Robotic hands typically use servos with positional control mechanisms such as potentiometers, resolvers, or hall effect sensors to track finger positions. However, this approach introduces several challenges:
- Increased complexity
- Higher costs
- Space constraints for servo horns and positional sensors
- Limited rotation (usually up to 180 degrees), restricting finger movement
- Reduced finger force
Linear servos offer distinct advantages:
- Unlimited finger movement
- Higher force output
However, they lack built-in rotational control and require external sensors, leading to the same issues of cost, complexity, and space constraints.
We propose a time-based approach to finger position estimation. This method involves:
- Attaching a tactile switch to the tip of each finger to detect movement limits, reversing the movement.
- Calibrating each finger by moving it in and out multiple times at various speeds.
- Recording movement duration, servo channel, speed, and direction to build a database of motion profiles.
- Using this database to estimate finger positions based on past movement data.
A secondary program continuously updates the last recorded position of each finger based on its most recent movement, allowing the system to predict positioning with reasonable accuracy.

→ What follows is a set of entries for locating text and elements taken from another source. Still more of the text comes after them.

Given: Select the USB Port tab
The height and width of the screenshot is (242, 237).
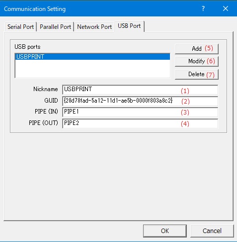Looking at the screenshot, I should click(x=129, y=26).
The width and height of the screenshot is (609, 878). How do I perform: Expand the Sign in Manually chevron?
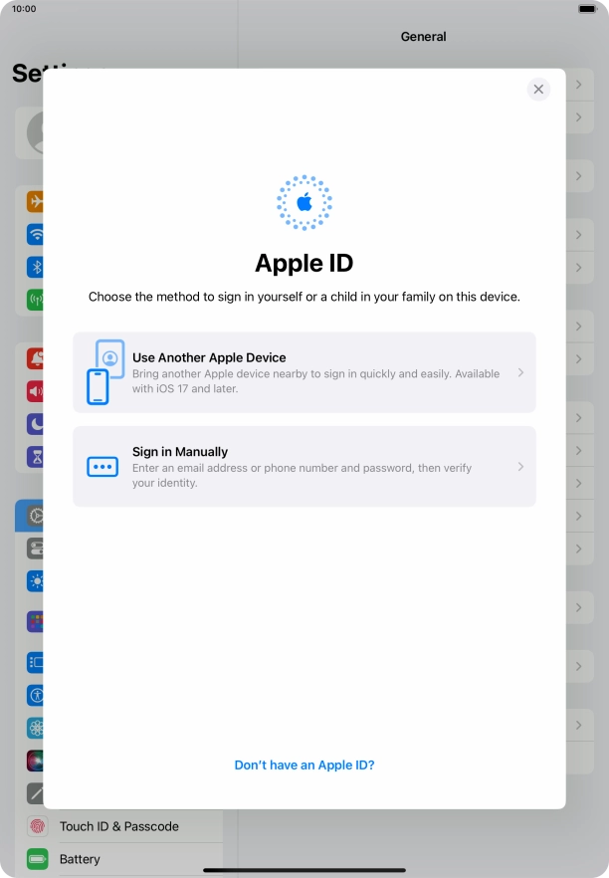pyautogui.click(x=520, y=467)
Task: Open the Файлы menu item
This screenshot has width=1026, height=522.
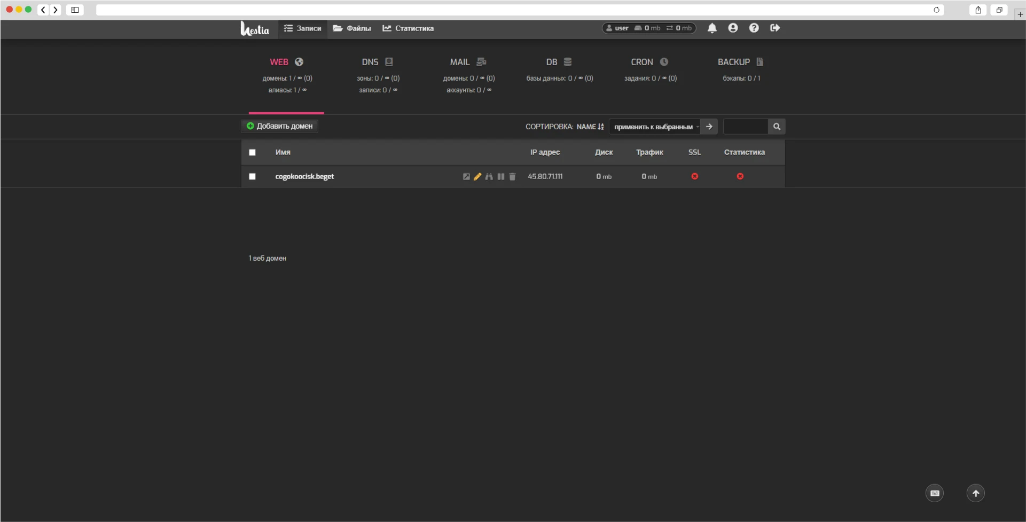Action: 352,29
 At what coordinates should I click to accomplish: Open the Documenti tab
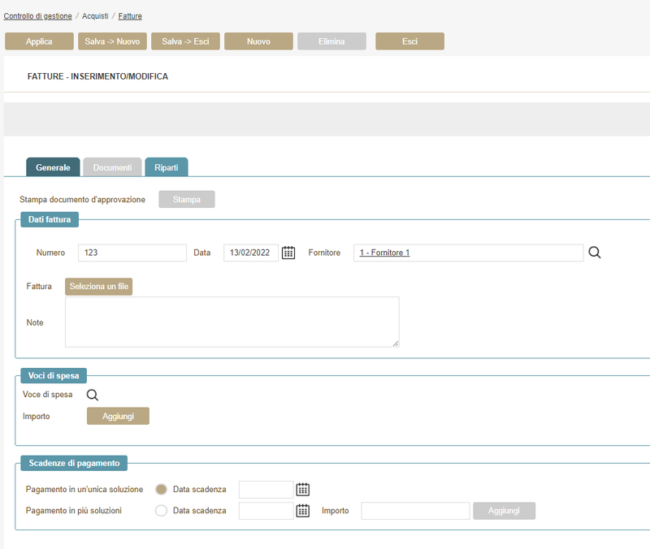(x=112, y=167)
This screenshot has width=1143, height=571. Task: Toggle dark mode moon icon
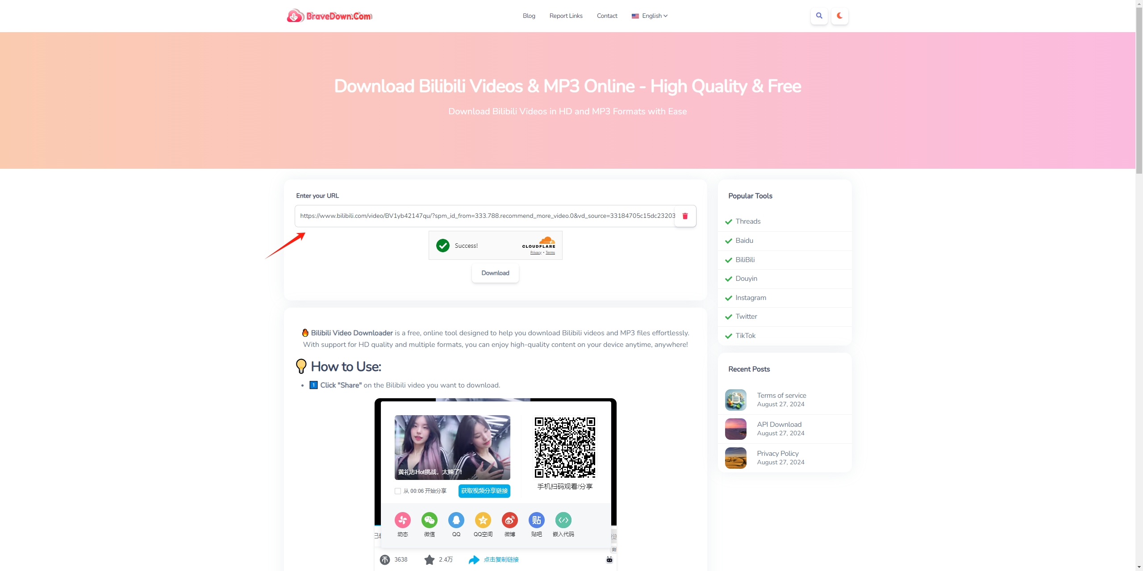tap(840, 15)
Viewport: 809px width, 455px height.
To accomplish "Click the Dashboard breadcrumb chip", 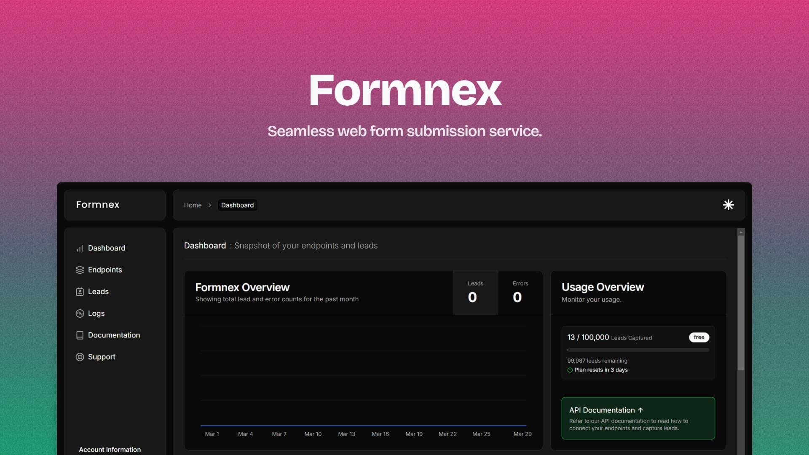I will (237, 205).
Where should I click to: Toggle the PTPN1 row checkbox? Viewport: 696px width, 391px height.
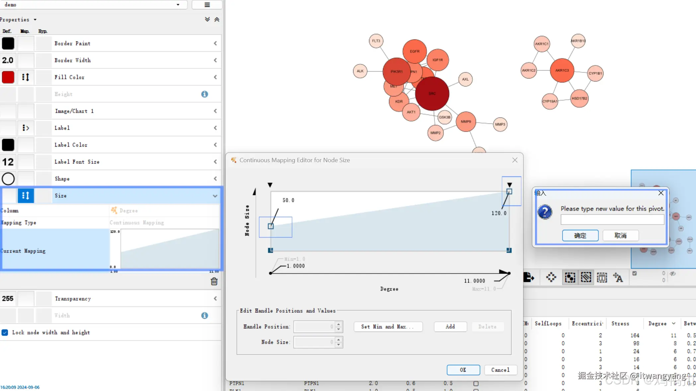click(476, 383)
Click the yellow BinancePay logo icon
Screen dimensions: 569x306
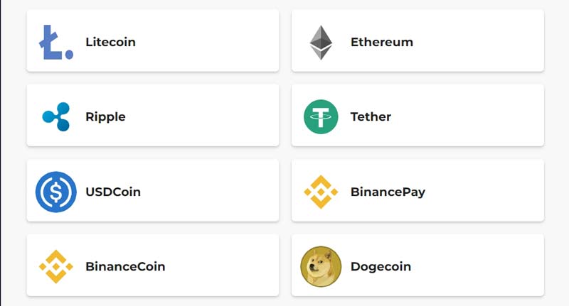click(321, 192)
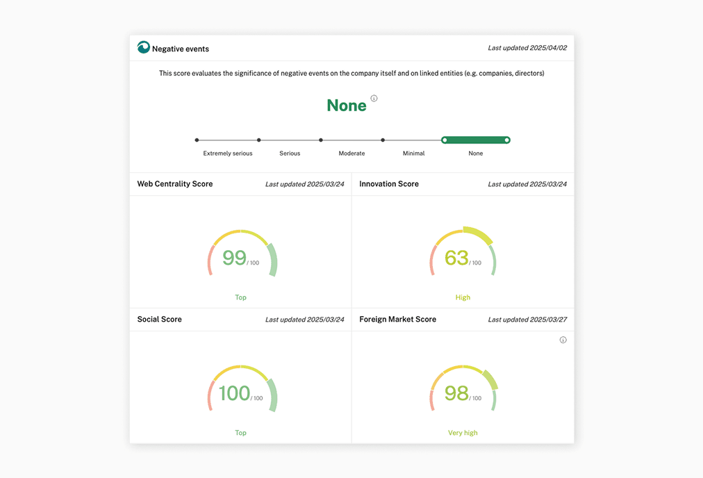
Task: Click the Foreign Market gauge showing 98
Action: 463,390
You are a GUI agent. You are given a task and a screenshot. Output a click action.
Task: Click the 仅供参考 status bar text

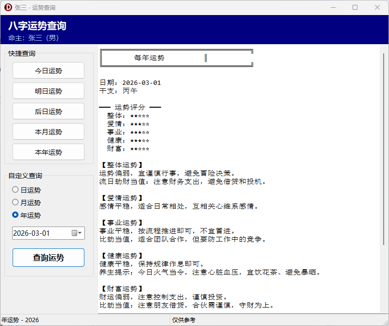point(184,318)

For testing, we used the widely known 3D-printed prosthetic hand from Thingiverse:
- https://www.thingiverse.com/thing:1691704 (modified for 5 servos)
- Alternative: https://www.thingiverse.com/thing:4807141 (designed for 5 servos)
- Best option: Inmoov I2 Hand (spring-based for improved precision and durability)
Our prototype uses inexpensive DS04-NFC servos controlled by a PCA-9685 servo driver, connected to a Jetson Orin AGX 64. However, any Jetson board should work.
- Assemble a suitable robotic hand and attach a TS-02 tactile switch to both sides of each finger (see photos). For more accuracy, instead of buttons HAL effect sensors can be used. Note that the buttons need to use pull-up resistors, as Jetsons do not have these in their GPIO ports like Arduino boards: look at the schematic and photos and ensure you test the buttons with the testbutton.py code included: the code use GPIO 16 and 18, but it can be altered
- Install the required libraries:
pip install -r requirements.txt
- Run the program "testbuttons.py" to ensure both buttons work seamlessly, as otherwise the finger will reach the end and stress the servo
- Edit
measure.py
to specify the correct servo channel for the finger being trained. - Run the program:
python measure.py
- The script will move the finger back and forth at random speeds, recording movement times in a file (
servo(channel).txt
). - The longer the program runs, the more precise future movements will be.
- The script will move the finger back and forth at random speeds, recording movement times in a file (
- Repeat the process for each finger.
- Enhancing position estimation accuracy with additional sensors or feedback mechanisms.
- Implementing machine learning for adaptive motion prediction.
- Exploring alternative servo and motor options for better performance.
This project aims to create a more cost-effective and flexible control system for robotic hands, removing the limitations of traditional position-controlled servos.